1 1/4 cups almond flour

1/4 cup all purpose flour

1 cup powdered sugar

2 tablespoons butter melted

5 large eggs

5 large egg whites

1/4 teaspoon salt

2 tablespoons sugar

Coffee buttercream

1 1/2 teaspoon espresso powder

1 1/2 tablespoons milk room temperature

1 cup butter softened

3 1/2 cups powdered sugar

2 teaspoons vanilla extract

Coffee syrup

2/3 cup water

1/2 cup sugar

3 teaspoons instant coffee

1/4 cup cointreau optional

chocolate ganache

1 cup chocolate chopped

3/4 cup heavy cream

Chocolate glaze

2/3 cup chocolate

2 tablespoon coconut oil

Instructions

Preheat the oven to 200C/400F. Line 3 8 x 8-inch cake pans with parchment paper and set aside.
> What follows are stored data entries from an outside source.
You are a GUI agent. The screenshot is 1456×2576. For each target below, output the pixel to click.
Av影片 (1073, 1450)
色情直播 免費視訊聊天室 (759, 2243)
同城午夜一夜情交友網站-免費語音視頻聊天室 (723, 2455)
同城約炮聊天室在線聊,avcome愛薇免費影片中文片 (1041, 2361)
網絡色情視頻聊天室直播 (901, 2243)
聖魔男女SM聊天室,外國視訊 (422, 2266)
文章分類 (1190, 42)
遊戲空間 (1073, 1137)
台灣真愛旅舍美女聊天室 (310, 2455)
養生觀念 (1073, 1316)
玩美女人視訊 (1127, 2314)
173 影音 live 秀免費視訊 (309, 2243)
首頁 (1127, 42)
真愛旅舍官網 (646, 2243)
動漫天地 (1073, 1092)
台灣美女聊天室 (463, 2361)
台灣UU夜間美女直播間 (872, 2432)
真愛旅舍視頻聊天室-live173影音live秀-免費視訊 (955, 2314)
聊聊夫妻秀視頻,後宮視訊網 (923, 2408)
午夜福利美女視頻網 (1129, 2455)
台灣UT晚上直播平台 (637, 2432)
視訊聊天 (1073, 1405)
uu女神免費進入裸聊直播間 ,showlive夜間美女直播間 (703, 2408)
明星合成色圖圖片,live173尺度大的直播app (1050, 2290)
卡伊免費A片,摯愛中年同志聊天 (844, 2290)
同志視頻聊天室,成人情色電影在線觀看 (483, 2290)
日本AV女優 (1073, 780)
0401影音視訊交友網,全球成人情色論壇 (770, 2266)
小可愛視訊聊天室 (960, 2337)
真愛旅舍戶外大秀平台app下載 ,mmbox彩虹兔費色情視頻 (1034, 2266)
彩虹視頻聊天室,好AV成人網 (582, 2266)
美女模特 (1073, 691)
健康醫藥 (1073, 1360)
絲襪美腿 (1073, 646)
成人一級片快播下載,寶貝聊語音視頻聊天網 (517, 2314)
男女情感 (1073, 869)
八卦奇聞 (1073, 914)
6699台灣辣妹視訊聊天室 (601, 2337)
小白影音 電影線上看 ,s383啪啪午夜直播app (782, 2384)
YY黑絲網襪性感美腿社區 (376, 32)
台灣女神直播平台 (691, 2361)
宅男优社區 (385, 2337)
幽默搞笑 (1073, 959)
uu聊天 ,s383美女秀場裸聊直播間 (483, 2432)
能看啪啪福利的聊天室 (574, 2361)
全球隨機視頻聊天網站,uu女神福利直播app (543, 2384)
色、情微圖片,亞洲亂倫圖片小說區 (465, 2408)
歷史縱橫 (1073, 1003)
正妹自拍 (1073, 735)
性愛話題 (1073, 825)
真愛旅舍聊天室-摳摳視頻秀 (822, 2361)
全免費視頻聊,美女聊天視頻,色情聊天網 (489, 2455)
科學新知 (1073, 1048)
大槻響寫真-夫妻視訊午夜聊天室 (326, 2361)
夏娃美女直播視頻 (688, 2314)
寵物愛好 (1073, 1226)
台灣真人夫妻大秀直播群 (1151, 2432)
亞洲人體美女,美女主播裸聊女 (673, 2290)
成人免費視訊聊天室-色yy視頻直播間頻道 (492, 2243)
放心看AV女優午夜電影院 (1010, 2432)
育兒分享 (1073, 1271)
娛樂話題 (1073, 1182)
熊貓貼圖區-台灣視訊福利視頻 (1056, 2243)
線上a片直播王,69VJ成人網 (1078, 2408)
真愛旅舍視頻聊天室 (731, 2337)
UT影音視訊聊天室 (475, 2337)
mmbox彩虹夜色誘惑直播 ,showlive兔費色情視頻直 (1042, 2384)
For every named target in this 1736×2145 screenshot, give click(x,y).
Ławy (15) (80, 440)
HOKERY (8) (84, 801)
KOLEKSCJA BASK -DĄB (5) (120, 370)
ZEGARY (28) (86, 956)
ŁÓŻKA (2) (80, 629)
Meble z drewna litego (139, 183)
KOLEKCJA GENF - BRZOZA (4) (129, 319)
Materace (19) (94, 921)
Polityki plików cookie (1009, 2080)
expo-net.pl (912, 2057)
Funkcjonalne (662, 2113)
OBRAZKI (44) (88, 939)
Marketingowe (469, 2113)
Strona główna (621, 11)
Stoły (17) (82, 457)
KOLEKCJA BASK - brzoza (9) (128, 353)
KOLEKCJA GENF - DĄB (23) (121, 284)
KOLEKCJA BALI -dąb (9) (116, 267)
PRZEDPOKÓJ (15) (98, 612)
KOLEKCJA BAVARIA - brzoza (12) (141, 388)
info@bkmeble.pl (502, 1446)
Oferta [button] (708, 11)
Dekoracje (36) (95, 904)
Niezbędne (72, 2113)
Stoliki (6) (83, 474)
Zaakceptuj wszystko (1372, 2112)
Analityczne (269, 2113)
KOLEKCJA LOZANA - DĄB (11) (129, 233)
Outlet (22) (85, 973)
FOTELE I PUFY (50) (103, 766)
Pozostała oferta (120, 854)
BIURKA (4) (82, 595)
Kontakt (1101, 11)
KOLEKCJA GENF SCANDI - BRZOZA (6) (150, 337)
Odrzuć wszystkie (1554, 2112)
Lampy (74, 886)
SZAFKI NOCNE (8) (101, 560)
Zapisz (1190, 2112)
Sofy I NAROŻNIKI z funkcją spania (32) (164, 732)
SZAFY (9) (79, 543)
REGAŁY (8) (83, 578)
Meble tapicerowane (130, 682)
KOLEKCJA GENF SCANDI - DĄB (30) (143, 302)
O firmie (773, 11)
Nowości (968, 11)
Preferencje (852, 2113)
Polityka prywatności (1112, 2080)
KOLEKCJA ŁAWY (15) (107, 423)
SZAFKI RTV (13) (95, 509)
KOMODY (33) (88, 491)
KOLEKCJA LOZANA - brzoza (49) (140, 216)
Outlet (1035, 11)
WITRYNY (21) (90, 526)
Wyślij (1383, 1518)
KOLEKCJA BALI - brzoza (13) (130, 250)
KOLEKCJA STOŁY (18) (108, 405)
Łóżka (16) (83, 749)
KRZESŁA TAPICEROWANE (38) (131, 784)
Add the almond flour, powdered sugar and flour in a mixing bowl. Add the whole eggs and mix until combined.

In a separate bowl, beat the egg whites until soft peaks form. Add the sugar until stiff peaks form, then add the egg white mix into the almond mixture until combined. Add the melted butter.

Evenly distribute the batter amongst the two cake pans and bake for 9-10 minutes, or until a skewer comes out clean. Let the cakes cool completely.